WHAT IS REQUIRED: The records below are made of lines; count those holding the word "Viewport" and give the number only.

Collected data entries

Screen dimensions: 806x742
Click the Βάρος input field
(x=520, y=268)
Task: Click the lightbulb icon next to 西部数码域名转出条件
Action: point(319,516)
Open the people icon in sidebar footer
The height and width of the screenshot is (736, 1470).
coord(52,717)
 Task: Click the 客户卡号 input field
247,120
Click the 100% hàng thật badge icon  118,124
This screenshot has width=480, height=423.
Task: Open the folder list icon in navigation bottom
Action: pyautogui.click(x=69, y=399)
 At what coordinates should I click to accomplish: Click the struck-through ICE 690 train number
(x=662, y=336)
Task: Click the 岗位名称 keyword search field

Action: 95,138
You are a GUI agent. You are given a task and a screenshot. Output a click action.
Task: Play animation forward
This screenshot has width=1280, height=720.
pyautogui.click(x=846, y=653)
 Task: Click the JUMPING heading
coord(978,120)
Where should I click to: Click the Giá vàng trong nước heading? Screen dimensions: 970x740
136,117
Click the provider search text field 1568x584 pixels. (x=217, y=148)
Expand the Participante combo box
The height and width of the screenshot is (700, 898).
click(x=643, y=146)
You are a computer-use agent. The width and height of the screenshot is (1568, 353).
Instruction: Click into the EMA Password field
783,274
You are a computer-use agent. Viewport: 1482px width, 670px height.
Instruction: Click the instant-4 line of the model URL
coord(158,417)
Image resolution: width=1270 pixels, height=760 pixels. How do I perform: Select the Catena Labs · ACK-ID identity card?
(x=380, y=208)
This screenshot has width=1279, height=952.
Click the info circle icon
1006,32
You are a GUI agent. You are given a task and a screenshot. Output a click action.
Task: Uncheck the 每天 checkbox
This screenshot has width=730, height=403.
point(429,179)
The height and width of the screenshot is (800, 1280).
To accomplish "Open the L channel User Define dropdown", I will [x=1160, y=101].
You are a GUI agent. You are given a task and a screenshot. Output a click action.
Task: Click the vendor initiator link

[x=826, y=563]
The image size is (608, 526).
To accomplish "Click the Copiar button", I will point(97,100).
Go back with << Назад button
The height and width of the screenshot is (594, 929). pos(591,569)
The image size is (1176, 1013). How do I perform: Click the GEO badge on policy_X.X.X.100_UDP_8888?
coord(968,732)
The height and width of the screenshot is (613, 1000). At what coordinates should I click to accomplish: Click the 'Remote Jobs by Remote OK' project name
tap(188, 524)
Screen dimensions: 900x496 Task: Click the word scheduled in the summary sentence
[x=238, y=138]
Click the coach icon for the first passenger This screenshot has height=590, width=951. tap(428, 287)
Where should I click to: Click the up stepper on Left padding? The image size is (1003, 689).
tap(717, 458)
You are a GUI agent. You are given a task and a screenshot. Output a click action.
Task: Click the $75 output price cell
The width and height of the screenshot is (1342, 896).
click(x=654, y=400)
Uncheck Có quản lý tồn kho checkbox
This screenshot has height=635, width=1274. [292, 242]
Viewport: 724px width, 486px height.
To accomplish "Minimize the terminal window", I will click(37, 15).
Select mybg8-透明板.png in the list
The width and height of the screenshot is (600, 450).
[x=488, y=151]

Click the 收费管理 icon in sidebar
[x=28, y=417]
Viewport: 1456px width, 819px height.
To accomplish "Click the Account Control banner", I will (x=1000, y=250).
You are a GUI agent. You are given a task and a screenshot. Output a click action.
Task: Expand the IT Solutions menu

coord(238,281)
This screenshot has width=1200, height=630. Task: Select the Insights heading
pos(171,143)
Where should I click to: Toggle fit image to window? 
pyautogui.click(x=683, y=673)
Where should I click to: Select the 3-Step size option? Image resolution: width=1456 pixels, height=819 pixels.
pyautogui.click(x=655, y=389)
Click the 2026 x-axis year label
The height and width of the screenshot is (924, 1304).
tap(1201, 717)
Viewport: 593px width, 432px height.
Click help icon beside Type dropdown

PROBLEM SOLUTION: 4